__WHAT IS BEING ASKED__.
Edit the records starting with the line containing "The image size" and going on through the line containing "[x=290, y=178]", replacing "menu item" with "menu entry" and leaving everything else unchanged. Return only those lines and leave the pictures out.

### THE DATA ###

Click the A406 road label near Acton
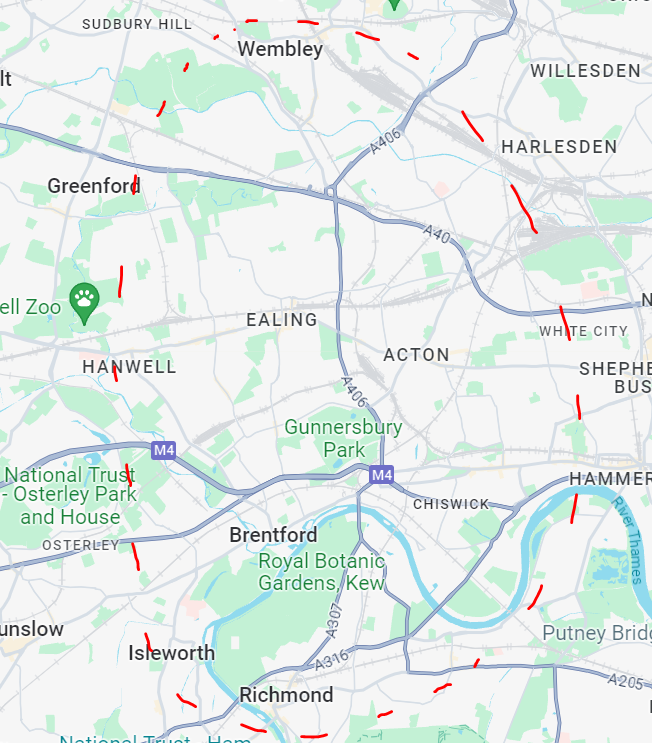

###
### THE DATA ###

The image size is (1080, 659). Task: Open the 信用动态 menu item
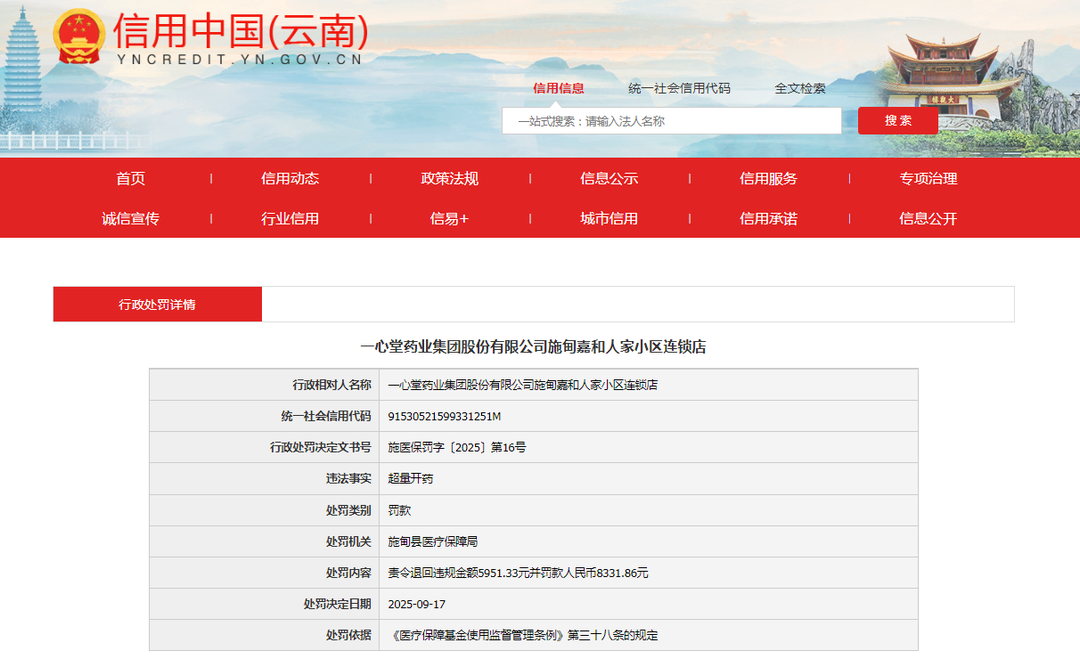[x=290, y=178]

###
### THE DATA ###

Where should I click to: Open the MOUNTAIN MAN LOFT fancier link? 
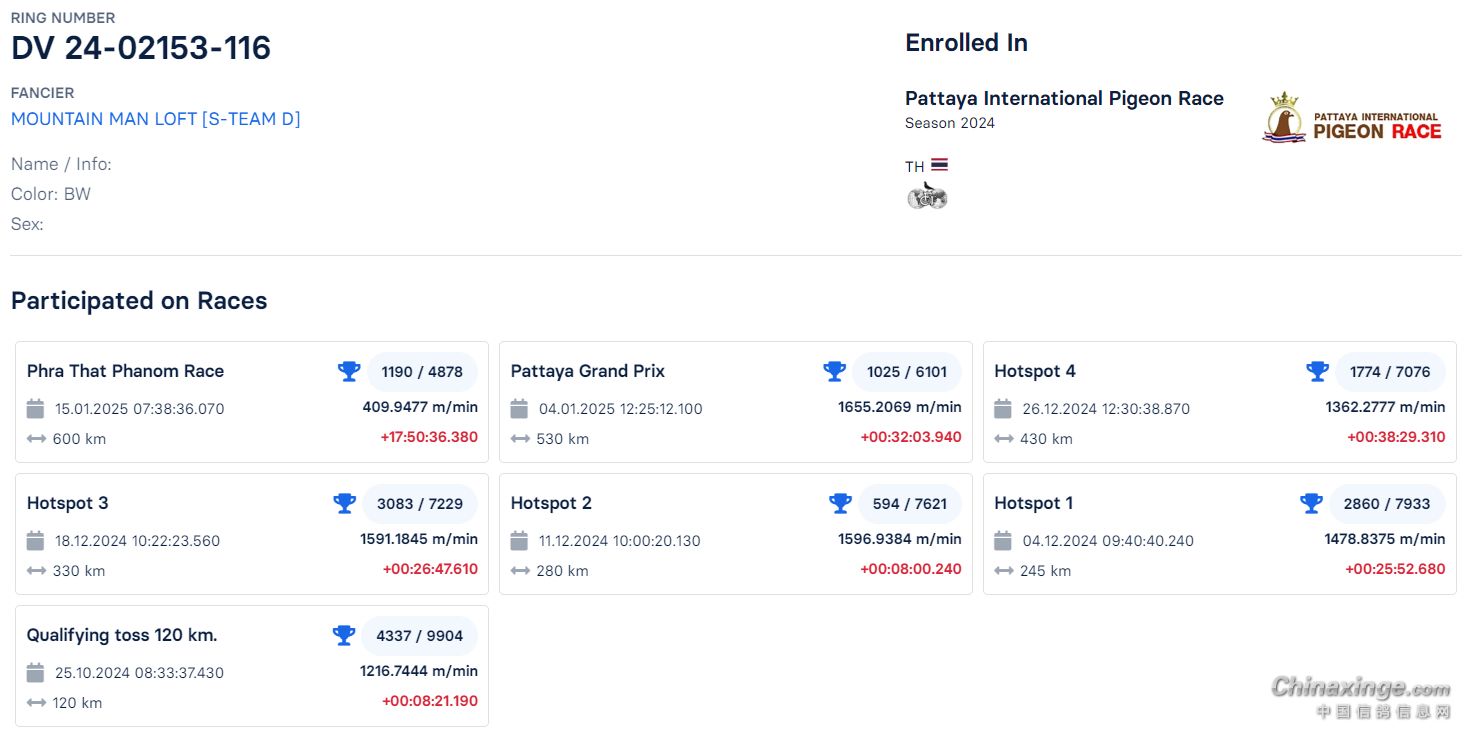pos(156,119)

###

__CORRECT RESPONSE__.
The image size is (1080, 659). Task: Open the 信用动态 menu entry
[x=290, y=178]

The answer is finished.